Suppose you see the price of a stock on the market listed as $24. Then you place an order to buy 20 shares, except, after the order goes through you notice you paid $24.72. That’s 3% more than expected, what happened?
This sort of thing can be prevented if you use what is called a LIMIT ORDER. The point of this post is to show you why you need to understand limit orders and why placing a simple Market order may not be your best bet.
a LIMIT ORDER?
It is an exact specific price you are willing to pay. For example, if you place a limit order for $24.00 and the market price moves to $24.20, then, your order doesn’t get filled. It is only filled if the price is $24 or lower (It also gets filled if the price goes lower).
A LIMIT ORDER can sometimes get you a better deal. For instance, going back to my example where the market price is $24.00. Suppose you place a limit order for $23. There is a possibility your order gets filled at $23 instead of the original $24 you thought you’d have to pay. There may be a seller on the other side willing to let his shares go for $23, despite market price currently resting at $24.
I have placed orders a dollar or more below market price and had them filled. Why pay more than you have to? Why pay the asking price if you can get a better deal? Now, of course, the disadvantage of this is you may not get in on your stock at all if no one wants to sell it lower. This is why it’s good to set realistic LIMIT ORDERS; don’t set a limit order 15% from the current price and hope your order gets filled by days end.
Another reason to use LIMIT ORDERS is due to what’s called SPREAD, in particular, if you buy small-cap stocks or stocks with lower volume, the SPREAD can be greater.
What is SPREAD?
Spread is simply the difference between the BID price and the ASKING price of the market maker. With a market order, you could lose over 1% immediately if the spread is high. You could pay $24.00 for a stock that you could only get $23.50 for immediately after buying it (or worse!)

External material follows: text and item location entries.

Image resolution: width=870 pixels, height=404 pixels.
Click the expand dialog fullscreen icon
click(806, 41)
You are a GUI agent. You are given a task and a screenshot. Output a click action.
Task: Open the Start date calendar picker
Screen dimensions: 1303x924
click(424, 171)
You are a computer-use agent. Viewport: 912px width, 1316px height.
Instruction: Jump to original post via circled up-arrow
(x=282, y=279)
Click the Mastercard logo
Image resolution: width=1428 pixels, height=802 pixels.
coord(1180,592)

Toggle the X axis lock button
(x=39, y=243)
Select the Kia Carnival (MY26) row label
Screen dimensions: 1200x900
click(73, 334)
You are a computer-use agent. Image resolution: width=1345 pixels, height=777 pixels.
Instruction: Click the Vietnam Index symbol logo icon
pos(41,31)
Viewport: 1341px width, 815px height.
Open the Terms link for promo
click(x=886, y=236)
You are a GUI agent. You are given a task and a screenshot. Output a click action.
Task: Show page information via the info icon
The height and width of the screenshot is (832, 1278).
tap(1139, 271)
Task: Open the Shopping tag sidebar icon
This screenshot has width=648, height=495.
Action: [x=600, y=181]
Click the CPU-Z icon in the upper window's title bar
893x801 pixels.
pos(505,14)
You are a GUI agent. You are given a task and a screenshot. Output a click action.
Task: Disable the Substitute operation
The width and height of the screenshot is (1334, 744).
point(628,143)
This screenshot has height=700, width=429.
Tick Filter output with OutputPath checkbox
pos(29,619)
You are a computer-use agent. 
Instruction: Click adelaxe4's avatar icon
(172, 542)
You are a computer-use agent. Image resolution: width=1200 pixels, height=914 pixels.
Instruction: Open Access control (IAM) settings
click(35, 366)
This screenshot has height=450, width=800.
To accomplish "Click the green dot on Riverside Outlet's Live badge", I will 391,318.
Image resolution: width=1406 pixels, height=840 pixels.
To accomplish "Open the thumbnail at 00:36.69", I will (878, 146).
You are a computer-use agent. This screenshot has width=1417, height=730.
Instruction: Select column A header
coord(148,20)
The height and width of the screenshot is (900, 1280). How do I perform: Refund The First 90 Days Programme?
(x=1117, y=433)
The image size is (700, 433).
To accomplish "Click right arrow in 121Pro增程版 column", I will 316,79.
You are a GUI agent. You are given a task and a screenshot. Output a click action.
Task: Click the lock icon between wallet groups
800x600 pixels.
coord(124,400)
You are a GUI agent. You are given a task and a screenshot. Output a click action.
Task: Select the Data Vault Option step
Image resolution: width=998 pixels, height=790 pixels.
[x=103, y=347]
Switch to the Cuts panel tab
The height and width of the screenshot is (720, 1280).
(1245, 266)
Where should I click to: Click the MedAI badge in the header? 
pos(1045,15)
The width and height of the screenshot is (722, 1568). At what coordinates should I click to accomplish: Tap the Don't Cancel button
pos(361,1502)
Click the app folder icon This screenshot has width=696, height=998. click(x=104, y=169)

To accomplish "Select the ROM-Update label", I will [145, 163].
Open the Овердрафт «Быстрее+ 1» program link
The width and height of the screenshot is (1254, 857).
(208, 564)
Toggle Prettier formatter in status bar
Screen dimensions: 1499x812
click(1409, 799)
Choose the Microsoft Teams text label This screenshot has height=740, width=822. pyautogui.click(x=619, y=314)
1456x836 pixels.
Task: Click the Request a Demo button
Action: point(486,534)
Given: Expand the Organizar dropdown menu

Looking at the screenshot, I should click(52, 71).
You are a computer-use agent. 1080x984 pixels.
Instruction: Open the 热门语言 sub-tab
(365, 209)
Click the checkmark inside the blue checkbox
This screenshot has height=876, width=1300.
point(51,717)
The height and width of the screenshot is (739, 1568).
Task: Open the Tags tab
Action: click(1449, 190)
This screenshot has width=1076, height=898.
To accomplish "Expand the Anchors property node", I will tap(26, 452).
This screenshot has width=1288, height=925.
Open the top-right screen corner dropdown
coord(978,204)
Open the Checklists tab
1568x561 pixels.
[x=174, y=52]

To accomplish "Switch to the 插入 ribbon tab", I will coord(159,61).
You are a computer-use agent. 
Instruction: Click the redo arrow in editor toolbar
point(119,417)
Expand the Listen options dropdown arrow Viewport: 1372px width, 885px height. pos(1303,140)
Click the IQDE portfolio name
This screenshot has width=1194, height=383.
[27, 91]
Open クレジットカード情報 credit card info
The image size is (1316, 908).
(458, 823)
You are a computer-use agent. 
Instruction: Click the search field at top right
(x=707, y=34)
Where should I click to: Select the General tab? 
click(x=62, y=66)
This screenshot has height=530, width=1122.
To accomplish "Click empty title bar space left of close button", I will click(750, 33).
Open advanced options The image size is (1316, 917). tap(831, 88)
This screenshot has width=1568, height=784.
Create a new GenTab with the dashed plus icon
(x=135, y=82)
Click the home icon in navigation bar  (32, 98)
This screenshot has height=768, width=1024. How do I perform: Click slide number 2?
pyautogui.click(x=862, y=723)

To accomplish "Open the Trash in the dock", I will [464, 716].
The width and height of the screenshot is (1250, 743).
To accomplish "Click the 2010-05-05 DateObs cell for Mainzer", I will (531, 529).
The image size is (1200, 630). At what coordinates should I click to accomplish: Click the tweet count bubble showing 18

A LIMIT ORDER offers protection from losing big on spreads. If you set the limit order lower than their asking price then you won’t get beat by the market makers with the spread. You are once again setting a limit on what you will pay. There is no surprise here.
I ALWAYS use LIMIT ORDERS, even when buying ETF’s.
Lastly, Limit Orders work for selling stocks as well, but I will cover that and more details about Limit Orders another day. However, please keep limit orders in mind when purchasing stocks. I wished someone had told me this when I first began.
As usual, I am not a financial advisor, this doesn’t constitute professional advice. Seek professional advisory before making any investment and always do your own research. This website and blog are for my own entertainment and archival purposes.